▸ Exercise materials
+ + + + +

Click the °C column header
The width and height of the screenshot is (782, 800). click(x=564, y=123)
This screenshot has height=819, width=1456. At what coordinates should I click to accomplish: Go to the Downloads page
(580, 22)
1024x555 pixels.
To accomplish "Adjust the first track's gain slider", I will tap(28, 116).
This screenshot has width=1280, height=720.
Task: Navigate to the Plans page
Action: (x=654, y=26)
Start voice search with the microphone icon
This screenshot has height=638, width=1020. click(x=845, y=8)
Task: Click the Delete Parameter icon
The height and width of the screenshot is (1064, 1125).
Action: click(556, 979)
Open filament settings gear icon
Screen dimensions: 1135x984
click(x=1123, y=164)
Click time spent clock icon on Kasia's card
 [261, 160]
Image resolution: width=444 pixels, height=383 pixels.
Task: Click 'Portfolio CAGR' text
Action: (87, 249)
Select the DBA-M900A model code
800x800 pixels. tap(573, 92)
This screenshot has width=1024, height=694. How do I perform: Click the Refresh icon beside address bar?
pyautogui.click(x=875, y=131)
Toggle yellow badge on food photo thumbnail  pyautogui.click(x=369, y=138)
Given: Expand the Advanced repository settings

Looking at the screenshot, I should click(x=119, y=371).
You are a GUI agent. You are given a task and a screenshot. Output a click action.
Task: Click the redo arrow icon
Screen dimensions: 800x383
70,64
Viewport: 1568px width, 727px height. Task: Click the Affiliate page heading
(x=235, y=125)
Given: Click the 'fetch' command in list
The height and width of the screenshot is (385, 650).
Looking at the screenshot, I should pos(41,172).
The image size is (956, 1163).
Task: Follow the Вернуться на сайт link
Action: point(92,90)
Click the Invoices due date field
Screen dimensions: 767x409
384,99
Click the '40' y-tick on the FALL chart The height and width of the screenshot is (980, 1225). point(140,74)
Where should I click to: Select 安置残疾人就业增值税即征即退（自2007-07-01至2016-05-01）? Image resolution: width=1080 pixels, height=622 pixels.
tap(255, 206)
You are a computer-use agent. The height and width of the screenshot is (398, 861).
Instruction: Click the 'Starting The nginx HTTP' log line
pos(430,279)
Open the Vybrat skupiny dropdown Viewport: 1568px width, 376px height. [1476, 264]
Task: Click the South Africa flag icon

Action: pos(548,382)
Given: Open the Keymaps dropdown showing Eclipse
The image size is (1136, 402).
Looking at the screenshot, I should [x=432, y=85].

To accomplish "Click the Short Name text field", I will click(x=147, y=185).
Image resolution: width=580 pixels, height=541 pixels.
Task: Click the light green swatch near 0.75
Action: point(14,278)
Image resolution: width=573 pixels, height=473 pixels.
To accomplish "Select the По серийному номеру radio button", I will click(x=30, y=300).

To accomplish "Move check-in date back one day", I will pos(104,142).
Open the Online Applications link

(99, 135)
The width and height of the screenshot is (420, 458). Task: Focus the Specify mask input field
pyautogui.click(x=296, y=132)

+ + + + +

Write out all the entries exactly.

Click the °C column header
The width and height of the screenshot is (782, 800). click(x=564, y=123)
This screenshot has height=819, width=1456. At what coordinates should I click to accomplish: Go to the Downloads page
(580, 22)
1024x555 pixels.
To accomplish "Adjust the first track's gain slider", I will tap(28, 116).
This screenshot has width=1280, height=720.
Task: Navigate to the Plans page
Action: (x=654, y=26)
Start voice search with the microphone icon
This screenshot has height=638, width=1020. click(x=845, y=8)
Task: Click the Delete Parameter icon
The height and width of the screenshot is (1064, 1125).
Action: click(556, 979)
Open filament settings gear icon
Screen dimensions: 1135x984
click(x=1123, y=164)
Click time spent clock icon on Kasia's card
 [261, 160]
Image resolution: width=444 pixels, height=383 pixels.
Task: Click 'Portfolio CAGR' text
Action: (87, 249)
Select the DBA-M900A model code
800x800 pixels. tap(573, 92)
This screenshot has width=1024, height=694. How do I perform: Click the Refresh icon beside address bar?
pyautogui.click(x=875, y=131)
Toggle yellow badge on food photo thumbnail  pyautogui.click(x=369, y=138)
Given: Expand the Advanced repository settings

Looking at the screenshot, I should click(x=119, y=371).
You are a GUI agent. You are given a task and a screenshot. Output a click action.
Task: Click the redo arrow icon
Screen dimensions: 800x383
70,64
Viewport: 1568px width, 727px height. Task: Click the Affiliate page heading
(x=235, y=125)
Given: Click the 'fetch' command in list
The height and width of the screenshot is (385, 650).
Looking at the screenshot, I should pos(41,172).
The image size is (956, 1163).
Task: Follow the Вернуться на сайт link
Action: point(92,90)
Click the Invoices due date field
Screen dimensions: 767x409
384,99
Click the '40' y-tick on the FALL chart The height and width of the screenshot is (980, 1225). point(140,74)
Where should I click to: Select 安置残疾人就业增值税即征即退（自2007-07-01至2016-05-01）? Image resolution: width=1080 pixels, height=622 pixels.
tap(255, 206)
You are a computer-use agent. The height and width of the screenshot is (398, 861).
Instruction: Click the 'Starting The nginx HTTP' log line
pos(430,279)
Open the Vybrat skupiny dropdown Viewport: 1568px width, 376px height. [1476, 264]
Task: Click the South Africa flag icon

Action: pos(548,382)
Given: Open the Keymaps dropdown showing Eclipse
The image size is (1136, 402).
Looking at the screenshot, I should [x=432, y=85].

To accomplish "Click the Short Name text field", I will click(x=147, y=185).
Image resolution: width=580 pixels, height=541 pixels.
Task: Click the light green swatch near 0.75
Action: point(14,278)
Image resolution: width=573 pixels, height=473 pixels.
To accomplish "Select the По серийному номеру radio button", I will click(x=30, y=300).

To accomplish "Move check-in date back one day", I will pos(104,142).
Open the Online Applications link

(99, 135)
The width and height of the screenshot is (420, 458). Task: Focus the Specify mask input field
pyautogui.click(x=296, y=132)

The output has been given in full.